Al poco rato regresó la madre superiora y advirtió el
enojo del psiquiatra.
-Dice que usted lo ha echado, pero cree que es una
broma. ¿Qué ha pasado, doctor?
-No sé cómo puede caerle simpático. ¿Conoce el mito de
Narciso, el que estaba enamorado de sí mismo?
-Sí.
-Pues este individuo es igual. Aquellos que no tienen amor
más que para sí mismos, son invariablemente malas personas, monstruos morales.
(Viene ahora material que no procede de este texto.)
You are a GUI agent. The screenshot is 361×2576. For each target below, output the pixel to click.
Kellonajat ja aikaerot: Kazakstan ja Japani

-Doctor, no me diga eso. Con los modales que gasta, no
dice tacos ni reniega, es tan diferente a los otros -declaró la monja, que dudaba
del dictamen del médico.
-Se lo digo. Su soberbia es patológica, necesita
desesperadamente aceptación y es incapaz de adecuarse a su insignificancia
personal, a su fracaso y a su mediocridad. Tiene delirios de grandeza.
-Él no ha salido con tan mala opinión de usted. ¿Es
verdad que lo va a citar en uno de sus estudios?
-¿Para qué iba a hacer tal cosa?
-Bueno, pues si lo hace, me ha pedido que cite su
nombre verdadero.
-No se moleste en decírmelo. Cuánto antes olvide está
enojosa entrevista, mejor.
-Cómo usted quiera doctor, pero le he prometido que se
lo diría, el joven se llama Adolf Hitler.